You want the Mac OS X drivers rather than the Mac OS 9 drivers.


----------



## mmmke (Oct 29, 2008)

net-cat said:


> Sounds like you're downloading the wrong drivers, then.
> 
> You want the Mac OS X drivers rather than the Mac OS 9 drivers.



it keeps telling me that i need to find a classic folder or something idk V.V
im just going to stop being cheap and buy a newer tablet


----------



## Kangamutt (Oct 29, 2008)

Do you have the tablet plugged in when you download the driver?


----------



## mmmke (Oct 29, 2008)

Kangaroo_Boy said:


> Do you have the tablet plugged in when you download the driver?



yes


----------



## Kangamutt (Oct 29, 2008)

yeah, you just might have to get a new one.
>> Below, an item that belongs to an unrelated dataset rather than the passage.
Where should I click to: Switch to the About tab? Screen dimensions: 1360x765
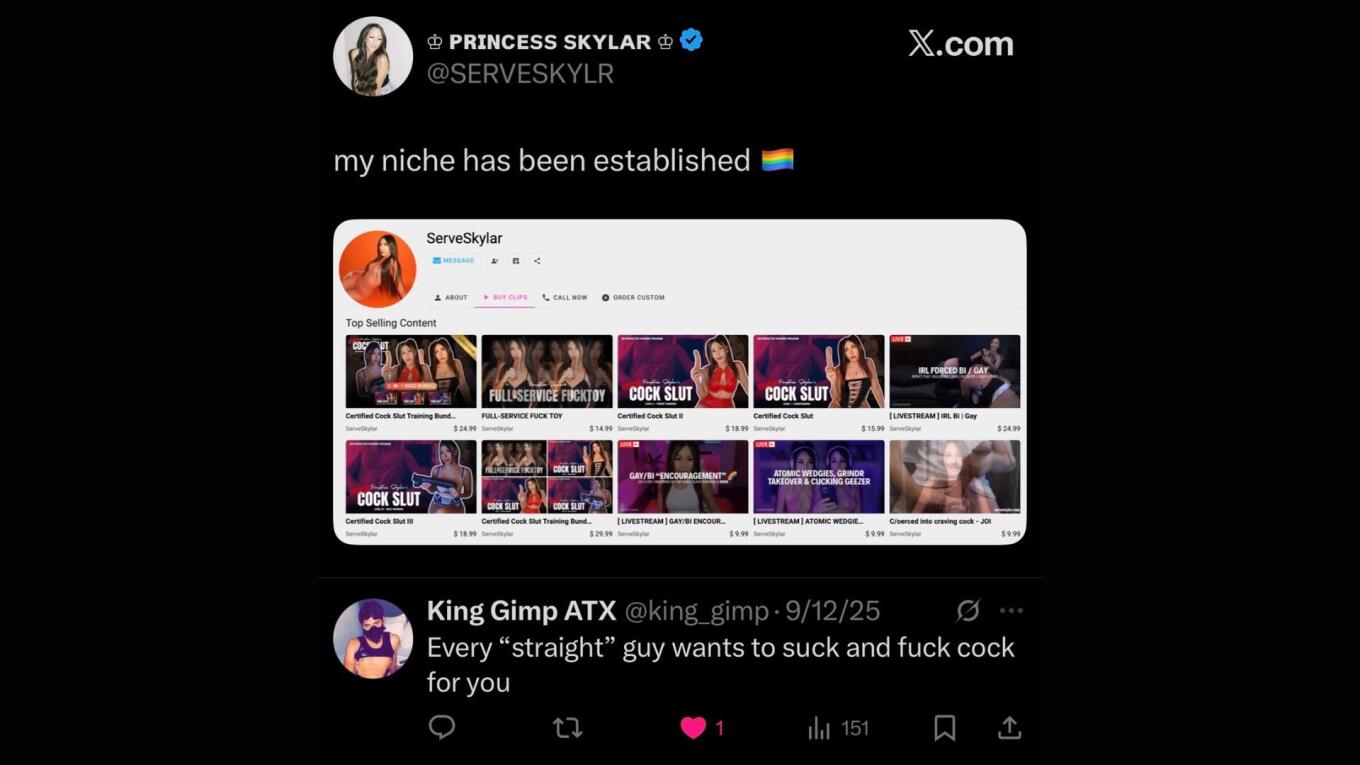click(x=451, y=297)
By the sound of it, you must have bought it secondhand, right? If so, they may not have a driver for that exact tablet. That and whoever sold it to you should've had the driver disc to go with it.


----------



## net-cat (Oct 30, 2008)

... what exactly did you download?

I/E: Tell me exactly what you clicked on on Wacom's website to get to the download.


----------



## mmmke (Nov 15, 2008)

fixed it =3 works now


----------